Pertengahan Juni lalu, Pemprov Sultra menyetujui kedatangan total 500 pekerja China yang awalnya ditunda. Gubernur Sultra Ali Mazi menyampaikan, tidak ada lagi alasan penundaan karena semua perizinan dan persyaratan dipenuhi oleh perusahaan. Pemerintah pusat juga telah menyetujui permohonan tersebut.
Ketua DPRD Sultra Abdul Rahman Saleh yang sebelumnya juga menyarankan menunda, belakangan menerima kedatangan pekerja ini dengan sejumlah syarat. Selain memastikan visa yang dipakai adalah visa pekerja ahli, perusahaan juga dituntut memperbaiki berbagai permasalahan yang terjadi.
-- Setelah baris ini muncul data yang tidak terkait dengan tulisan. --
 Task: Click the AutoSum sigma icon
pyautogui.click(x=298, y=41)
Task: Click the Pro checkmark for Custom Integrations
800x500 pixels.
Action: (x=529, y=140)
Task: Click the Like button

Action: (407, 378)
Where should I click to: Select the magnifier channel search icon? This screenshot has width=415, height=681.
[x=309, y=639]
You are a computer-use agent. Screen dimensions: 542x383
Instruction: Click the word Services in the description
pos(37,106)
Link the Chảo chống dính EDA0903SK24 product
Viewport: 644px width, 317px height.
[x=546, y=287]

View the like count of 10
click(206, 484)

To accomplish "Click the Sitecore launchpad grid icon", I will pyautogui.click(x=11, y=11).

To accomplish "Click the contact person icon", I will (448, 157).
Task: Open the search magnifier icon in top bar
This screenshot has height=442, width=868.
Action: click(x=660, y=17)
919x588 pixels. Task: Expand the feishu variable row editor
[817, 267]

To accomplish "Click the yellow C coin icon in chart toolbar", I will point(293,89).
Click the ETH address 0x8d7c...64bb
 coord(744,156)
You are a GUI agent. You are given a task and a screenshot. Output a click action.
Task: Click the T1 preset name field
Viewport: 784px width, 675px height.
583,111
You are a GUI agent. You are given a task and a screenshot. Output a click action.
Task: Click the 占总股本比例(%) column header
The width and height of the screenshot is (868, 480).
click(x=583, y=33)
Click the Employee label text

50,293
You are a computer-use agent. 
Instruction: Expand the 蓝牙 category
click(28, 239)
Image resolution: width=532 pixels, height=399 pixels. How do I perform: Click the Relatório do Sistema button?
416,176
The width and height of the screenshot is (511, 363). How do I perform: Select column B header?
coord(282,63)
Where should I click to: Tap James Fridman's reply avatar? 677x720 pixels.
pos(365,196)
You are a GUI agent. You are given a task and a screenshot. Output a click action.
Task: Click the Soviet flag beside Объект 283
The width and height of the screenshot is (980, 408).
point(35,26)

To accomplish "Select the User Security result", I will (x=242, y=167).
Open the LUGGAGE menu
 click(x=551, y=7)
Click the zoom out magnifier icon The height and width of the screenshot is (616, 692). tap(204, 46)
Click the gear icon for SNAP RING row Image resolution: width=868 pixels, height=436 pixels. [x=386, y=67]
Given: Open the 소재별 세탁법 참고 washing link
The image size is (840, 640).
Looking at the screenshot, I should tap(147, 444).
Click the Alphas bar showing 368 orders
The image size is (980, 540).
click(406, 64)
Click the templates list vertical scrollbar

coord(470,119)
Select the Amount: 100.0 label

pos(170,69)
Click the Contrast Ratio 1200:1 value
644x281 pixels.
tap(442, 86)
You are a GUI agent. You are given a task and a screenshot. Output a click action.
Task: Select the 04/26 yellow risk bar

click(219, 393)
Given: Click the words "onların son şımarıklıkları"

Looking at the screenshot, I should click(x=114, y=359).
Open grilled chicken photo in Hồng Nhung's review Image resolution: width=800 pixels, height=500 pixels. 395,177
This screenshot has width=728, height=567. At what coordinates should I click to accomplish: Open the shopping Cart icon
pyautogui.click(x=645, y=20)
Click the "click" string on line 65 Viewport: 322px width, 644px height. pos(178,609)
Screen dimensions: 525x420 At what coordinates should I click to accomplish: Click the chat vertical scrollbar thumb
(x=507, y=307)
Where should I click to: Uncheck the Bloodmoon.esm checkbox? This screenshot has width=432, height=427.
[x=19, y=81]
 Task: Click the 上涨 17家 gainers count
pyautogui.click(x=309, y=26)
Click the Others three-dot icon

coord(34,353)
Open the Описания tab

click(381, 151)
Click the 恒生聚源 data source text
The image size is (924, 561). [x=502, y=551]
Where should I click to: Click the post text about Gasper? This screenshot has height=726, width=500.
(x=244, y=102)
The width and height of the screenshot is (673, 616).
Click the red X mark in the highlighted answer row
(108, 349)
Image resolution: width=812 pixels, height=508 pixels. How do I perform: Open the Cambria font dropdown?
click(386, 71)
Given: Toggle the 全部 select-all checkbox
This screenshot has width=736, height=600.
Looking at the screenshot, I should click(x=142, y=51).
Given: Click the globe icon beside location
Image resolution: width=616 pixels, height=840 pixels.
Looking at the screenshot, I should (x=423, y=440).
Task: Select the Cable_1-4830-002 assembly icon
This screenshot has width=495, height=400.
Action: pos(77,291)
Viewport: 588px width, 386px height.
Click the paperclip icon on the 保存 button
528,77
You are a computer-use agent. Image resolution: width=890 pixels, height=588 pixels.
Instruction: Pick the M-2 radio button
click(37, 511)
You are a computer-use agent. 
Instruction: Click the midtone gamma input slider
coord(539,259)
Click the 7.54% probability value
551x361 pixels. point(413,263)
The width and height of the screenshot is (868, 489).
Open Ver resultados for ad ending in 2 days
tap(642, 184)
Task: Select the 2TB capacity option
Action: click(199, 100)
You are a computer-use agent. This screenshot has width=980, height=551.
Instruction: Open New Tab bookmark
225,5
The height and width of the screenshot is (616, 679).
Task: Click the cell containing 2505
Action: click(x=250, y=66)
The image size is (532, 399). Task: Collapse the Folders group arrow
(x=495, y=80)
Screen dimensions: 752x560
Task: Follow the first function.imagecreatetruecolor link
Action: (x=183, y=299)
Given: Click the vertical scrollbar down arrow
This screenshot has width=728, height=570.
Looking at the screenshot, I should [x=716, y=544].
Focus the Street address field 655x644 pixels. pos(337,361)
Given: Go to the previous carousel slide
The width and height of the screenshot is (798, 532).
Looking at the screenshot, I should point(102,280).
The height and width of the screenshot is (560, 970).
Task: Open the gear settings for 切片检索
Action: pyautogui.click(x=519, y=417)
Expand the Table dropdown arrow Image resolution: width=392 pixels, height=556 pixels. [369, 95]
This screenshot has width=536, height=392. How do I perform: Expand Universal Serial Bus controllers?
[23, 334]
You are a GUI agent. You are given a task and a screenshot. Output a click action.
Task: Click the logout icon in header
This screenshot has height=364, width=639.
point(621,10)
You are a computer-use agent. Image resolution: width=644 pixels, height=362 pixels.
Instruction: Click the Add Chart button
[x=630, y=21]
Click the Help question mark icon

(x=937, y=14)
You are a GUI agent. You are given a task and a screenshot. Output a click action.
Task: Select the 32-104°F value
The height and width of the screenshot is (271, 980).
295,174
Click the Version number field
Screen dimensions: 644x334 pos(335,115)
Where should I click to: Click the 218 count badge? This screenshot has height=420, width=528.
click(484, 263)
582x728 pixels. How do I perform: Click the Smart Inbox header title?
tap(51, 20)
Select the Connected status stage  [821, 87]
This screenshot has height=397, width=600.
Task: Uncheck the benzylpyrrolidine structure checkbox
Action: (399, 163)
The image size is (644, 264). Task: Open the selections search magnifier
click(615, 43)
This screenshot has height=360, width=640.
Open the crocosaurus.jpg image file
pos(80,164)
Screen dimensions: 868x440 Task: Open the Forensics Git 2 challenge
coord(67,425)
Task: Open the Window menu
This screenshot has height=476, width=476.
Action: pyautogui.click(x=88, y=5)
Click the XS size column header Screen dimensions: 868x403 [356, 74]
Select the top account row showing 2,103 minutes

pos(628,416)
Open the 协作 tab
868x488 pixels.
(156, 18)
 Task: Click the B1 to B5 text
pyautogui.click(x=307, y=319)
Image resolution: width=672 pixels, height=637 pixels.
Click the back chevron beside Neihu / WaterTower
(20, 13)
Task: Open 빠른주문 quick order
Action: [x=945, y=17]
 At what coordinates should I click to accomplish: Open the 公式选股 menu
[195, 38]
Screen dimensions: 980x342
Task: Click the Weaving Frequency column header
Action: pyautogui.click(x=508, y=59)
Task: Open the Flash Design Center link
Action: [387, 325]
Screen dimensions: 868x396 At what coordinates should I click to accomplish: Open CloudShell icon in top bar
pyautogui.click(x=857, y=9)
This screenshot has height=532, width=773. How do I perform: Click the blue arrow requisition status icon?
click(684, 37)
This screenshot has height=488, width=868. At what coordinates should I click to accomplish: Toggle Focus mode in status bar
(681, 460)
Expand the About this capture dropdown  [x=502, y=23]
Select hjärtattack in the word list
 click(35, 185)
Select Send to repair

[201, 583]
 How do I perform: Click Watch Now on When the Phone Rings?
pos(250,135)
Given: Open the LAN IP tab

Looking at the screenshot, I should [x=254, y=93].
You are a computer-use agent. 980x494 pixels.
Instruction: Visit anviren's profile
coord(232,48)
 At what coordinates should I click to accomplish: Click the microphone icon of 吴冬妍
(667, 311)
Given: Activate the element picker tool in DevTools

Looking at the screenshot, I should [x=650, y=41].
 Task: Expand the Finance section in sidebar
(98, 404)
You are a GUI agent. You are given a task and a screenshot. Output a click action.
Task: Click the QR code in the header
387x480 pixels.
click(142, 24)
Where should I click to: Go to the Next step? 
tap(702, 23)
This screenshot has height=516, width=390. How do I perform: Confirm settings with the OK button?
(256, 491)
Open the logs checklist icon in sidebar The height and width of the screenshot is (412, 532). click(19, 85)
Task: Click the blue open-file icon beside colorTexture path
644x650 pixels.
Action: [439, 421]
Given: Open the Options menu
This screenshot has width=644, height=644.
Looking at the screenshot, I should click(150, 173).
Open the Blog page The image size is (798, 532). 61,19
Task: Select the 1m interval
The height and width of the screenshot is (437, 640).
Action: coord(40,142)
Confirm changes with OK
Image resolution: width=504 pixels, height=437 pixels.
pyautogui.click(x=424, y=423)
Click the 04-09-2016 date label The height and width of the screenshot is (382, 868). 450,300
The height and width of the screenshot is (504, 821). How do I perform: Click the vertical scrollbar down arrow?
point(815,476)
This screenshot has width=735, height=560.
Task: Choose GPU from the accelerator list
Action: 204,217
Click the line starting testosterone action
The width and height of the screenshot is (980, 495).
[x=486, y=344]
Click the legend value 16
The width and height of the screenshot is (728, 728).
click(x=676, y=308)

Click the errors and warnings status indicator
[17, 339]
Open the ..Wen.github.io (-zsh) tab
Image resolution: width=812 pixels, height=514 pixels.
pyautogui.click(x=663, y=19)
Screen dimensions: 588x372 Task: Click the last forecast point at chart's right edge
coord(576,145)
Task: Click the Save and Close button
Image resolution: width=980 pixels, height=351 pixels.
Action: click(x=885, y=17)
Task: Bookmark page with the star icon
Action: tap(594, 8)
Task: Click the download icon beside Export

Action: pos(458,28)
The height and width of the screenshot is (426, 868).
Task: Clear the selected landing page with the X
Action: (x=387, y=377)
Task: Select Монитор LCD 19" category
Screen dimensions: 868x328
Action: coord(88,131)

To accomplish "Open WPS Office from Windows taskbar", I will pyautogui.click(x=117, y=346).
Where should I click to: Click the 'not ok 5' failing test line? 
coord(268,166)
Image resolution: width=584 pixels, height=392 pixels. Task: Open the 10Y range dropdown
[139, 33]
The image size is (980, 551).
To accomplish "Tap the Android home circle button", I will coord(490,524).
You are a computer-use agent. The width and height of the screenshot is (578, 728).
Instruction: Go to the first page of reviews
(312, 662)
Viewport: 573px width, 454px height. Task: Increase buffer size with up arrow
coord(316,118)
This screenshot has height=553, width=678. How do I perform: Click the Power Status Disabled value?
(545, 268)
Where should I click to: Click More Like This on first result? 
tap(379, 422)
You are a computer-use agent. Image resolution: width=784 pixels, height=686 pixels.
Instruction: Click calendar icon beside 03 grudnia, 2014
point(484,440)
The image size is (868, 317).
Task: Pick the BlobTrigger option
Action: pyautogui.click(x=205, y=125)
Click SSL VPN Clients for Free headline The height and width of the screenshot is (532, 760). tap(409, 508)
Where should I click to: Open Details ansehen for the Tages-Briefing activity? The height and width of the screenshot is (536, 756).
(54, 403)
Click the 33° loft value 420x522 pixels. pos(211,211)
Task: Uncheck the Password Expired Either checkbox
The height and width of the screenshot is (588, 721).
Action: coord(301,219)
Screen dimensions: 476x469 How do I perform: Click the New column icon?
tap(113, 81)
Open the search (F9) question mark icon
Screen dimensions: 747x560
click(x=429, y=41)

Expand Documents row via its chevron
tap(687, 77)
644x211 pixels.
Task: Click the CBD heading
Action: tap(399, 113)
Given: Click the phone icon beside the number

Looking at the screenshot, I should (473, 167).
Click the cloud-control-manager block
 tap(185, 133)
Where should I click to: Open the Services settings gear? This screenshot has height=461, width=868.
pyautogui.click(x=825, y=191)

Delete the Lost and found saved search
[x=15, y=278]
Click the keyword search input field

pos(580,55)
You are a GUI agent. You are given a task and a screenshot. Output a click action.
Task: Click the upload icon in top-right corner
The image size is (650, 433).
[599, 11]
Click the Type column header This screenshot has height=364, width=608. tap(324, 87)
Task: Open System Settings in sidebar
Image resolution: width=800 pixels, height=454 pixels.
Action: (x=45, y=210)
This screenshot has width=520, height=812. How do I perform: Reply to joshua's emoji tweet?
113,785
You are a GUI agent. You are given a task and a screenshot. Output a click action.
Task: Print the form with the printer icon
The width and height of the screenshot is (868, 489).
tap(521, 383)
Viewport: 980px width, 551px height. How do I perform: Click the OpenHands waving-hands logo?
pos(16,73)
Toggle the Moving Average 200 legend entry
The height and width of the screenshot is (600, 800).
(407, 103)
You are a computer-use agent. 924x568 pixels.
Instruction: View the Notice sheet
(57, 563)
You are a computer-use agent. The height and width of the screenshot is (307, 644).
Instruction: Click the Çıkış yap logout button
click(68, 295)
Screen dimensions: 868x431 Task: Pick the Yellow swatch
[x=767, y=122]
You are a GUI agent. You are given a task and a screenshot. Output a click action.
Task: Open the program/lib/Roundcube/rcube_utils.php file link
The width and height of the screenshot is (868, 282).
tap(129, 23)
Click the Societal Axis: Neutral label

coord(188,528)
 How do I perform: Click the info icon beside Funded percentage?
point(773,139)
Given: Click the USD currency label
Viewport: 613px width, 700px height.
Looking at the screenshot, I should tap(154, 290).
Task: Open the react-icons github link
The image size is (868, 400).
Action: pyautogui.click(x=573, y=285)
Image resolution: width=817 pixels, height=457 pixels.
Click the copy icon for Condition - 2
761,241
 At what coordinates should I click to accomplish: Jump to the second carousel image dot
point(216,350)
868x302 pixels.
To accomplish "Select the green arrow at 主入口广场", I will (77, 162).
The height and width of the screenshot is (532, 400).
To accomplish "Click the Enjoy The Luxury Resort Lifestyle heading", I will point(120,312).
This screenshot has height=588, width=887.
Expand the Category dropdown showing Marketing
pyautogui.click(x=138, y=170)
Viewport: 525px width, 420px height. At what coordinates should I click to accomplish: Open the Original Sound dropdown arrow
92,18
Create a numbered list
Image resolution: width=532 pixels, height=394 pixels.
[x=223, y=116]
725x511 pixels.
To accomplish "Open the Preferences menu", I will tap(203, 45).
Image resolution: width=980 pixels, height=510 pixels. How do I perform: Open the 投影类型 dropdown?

Gelombang pertama kedatangan para pekerja China ini akan tiba di Sultra pada Selasa (23/6/2020). Sebanyak 152 pekerja yang didampingi empat tenaga medis itu terbang dari Gungzhou, China, ke Malaysia, menuju Manado, lalu ke Bandara Haluoleo, Sultra. Setelah tiba, pekerja ini akan dibawa ke perusahaan untuk dikarantina selama 14 hari.
Total 500 pekerja diajukan PT Virtue Dragon Nickel Industry (VDNI) dan PT Obsidian Stainless Steel (OSS). Dua perusahaan asing ini berkantor di kawasan megaindustri di Morosi, Konawe.
Indrayanto, External Affairs Manager PT VDNI dan PT OSS, menyampaikan, para pekerja ini pekerja ahli untuk pembangunan 33 smelter di dua perusahaan. Dari total 500 orang, 200 orang akan bekerja di PT VDNI dan 300 orang di PT OSS.
”Jadi memang secara teknologi alatnya itu berbeda. Karena itu, mereka harus datang untuk memasang. Kami berjanji berkomitmen terkait kedatangan pekerja ini, baik protokol Covid-19 maupun ketenagakerjaan,” kata Indrayanto.
Hingga pertengahan Juni ini, tambahnya, 709 pekerja asing masih bekerja di dua perusahaan tersebut. Para pekerja asing ini juga didampingi pekerja lokal dalam proses di lapangan. Total pekerja lokal di dua perusahaan 11.000 karyawan tetap dan sekitar 20.000 pekerja kontrak.
"Kami berharap investasi tetap berjalan baik di VDNI maupun di OSS. Sebab, kewajiban seperti pembayaran IMB sudah kami lakukan dan itu jadi pendapatan daerah. Kalau kami ekspor itu negara akan dapat untuk dari devisa. Dan, seperti kita tahu, penopang devisa negara saat ini adalah ekspor,” ujarnya.